Stored items from a collection

__________

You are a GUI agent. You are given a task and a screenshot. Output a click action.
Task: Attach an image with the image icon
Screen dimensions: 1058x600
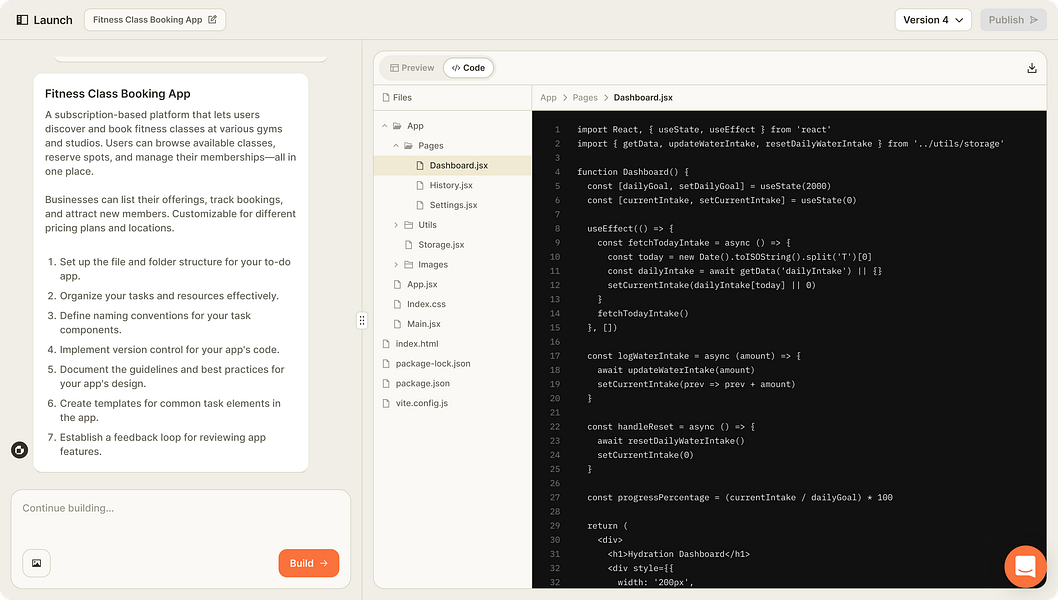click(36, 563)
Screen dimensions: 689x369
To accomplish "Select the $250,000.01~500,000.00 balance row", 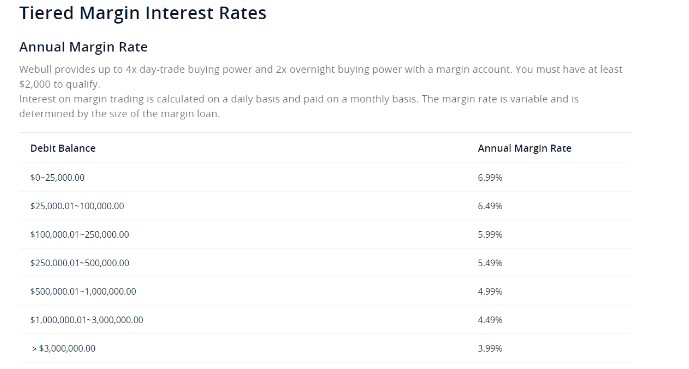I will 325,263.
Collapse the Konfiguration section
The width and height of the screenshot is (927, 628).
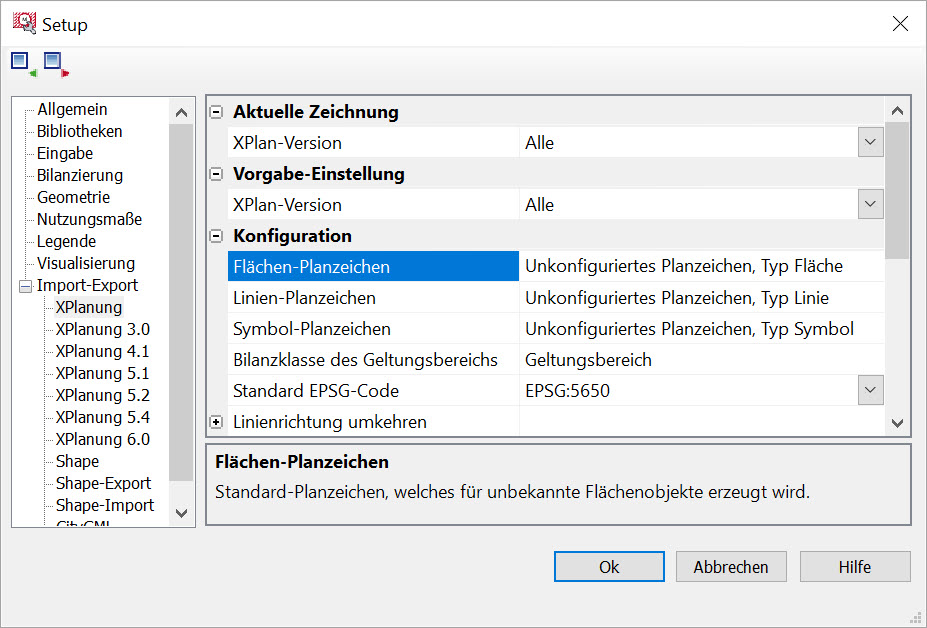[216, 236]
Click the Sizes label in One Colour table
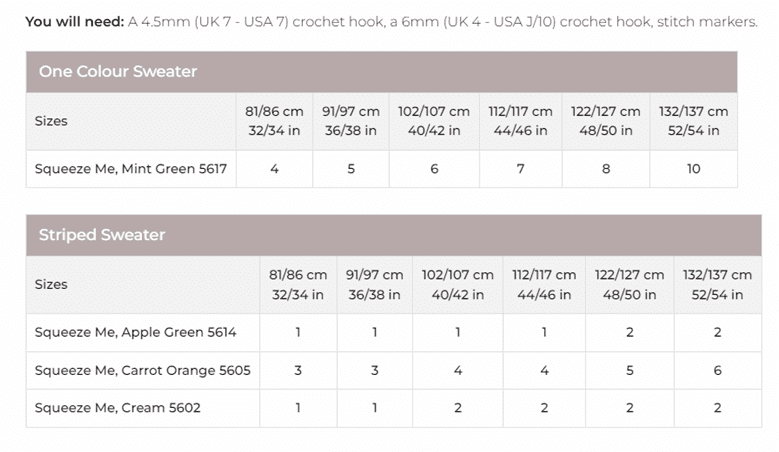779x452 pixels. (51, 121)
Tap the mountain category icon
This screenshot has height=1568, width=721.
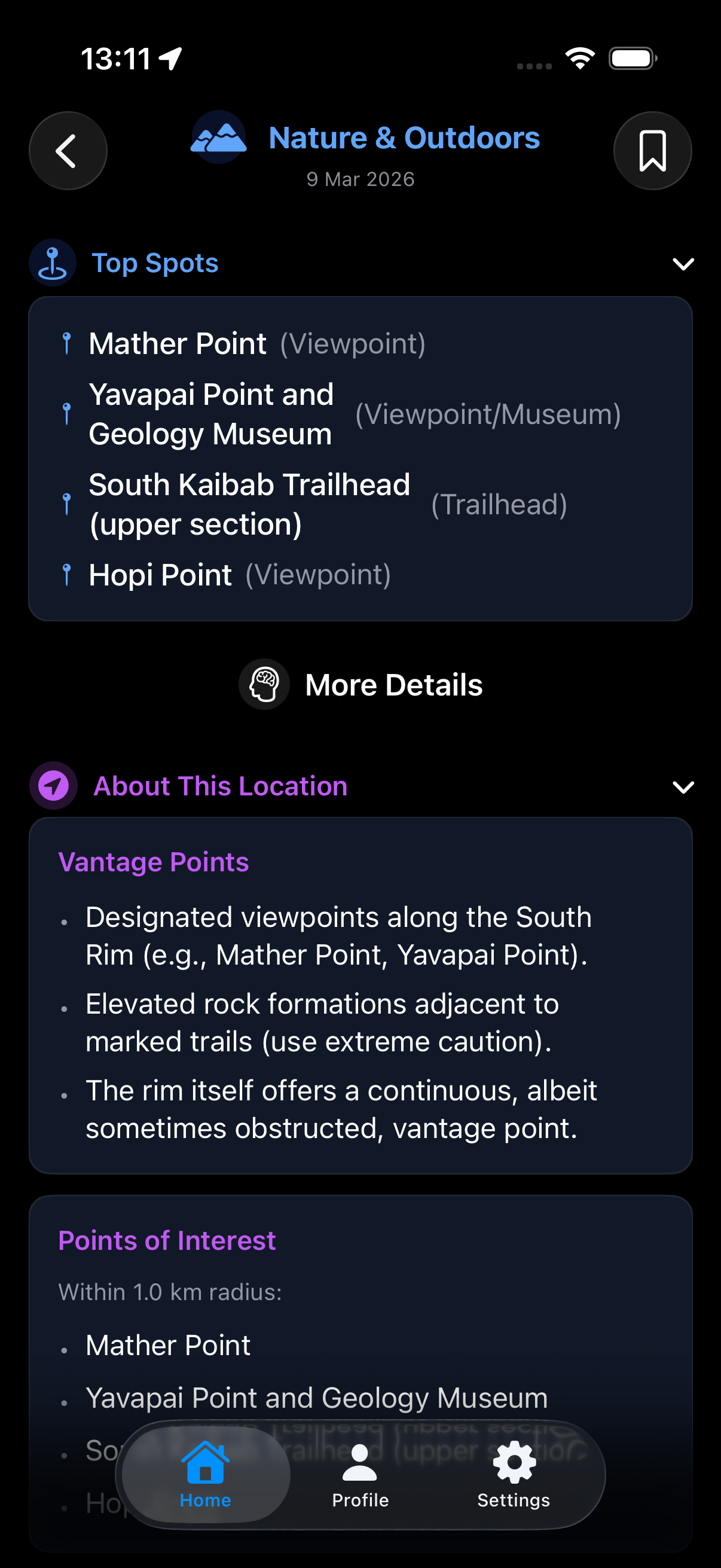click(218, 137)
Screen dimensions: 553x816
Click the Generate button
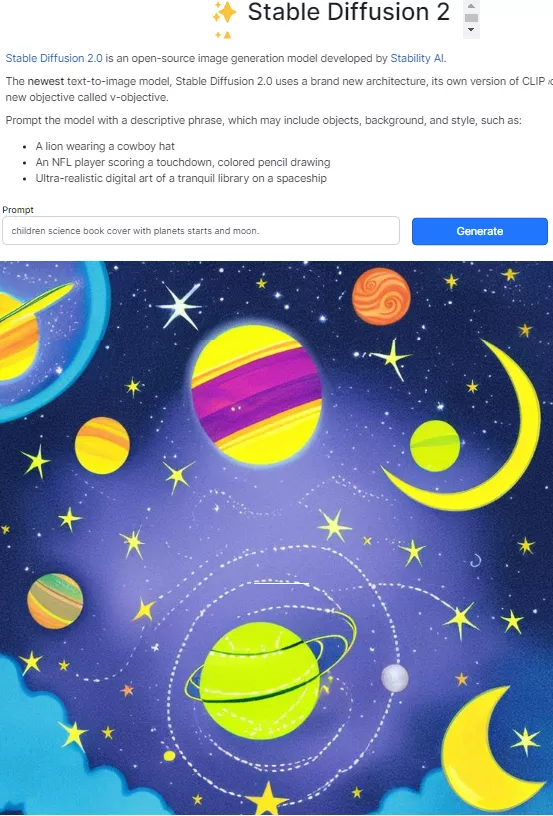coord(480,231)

__________

■ WHAT TO DO ■
Return each line from the entries above that includes "icon".

■ WRITTEN SOLUTION ■
Task: Attach an image with the image icon
Tap the mountain category icon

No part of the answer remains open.